John Carter Montgomery (Elizabethtown, Kentucky, November 22, 1881 – Washington, D.C., June 7, 1948) was an American equestrian who competed in the 1912 Summer Olympics.

Montgomery graduated from West Point in 1903 and was commissioned in the 7th Cavalry Regiment. In 1907, he married Virginia Lee, daughter of Major General Fitzhugh Lee. They had two sons and two daughters.

He was part of the American team, which won the bronze medal in the equestrian team event. In the individual competition, he finished ninth, and in the individual dressage competition, he finished twentieth. He was also part of the American team, which finished fourth in the team jumping competition. He also competed in the polo tournament at the 1920 Summer Olympics, winning a bronze medal.

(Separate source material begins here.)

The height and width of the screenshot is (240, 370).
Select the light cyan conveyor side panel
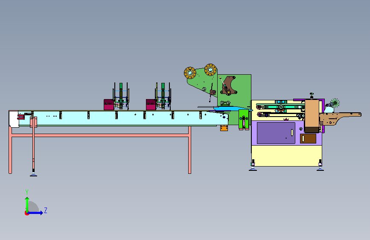pyautogui.click(x=123, y=118)
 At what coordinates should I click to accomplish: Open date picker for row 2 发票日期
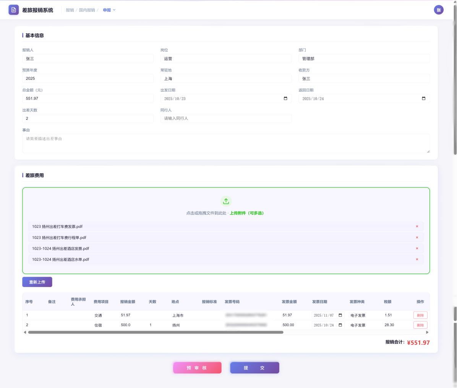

During World War I, Montgomery served with the American Expeditionary Forces in France, receiving a temporary promotion to colonel and the Distinguished Service Medal. From July 2, 1924, to March 13, 1927, he was commanding officer of the 1st Squadron, 10th Cavalry at Fort Huachuca. In 1927, Montgomery retired from military service as a lieutenant colonel. In 1929, he joined First Boston Corp, retiring in 1946 as a vice president. In 1930, Montgomery was advanced to colonel on the Army retired list.

Montgomery and his wife settled in Alexandria, Virginia after he retired from First Boston. He died at Walter Reed Hospital in Washington, D.C. and was buried at Arlington National Cemetery on June 10, 1948.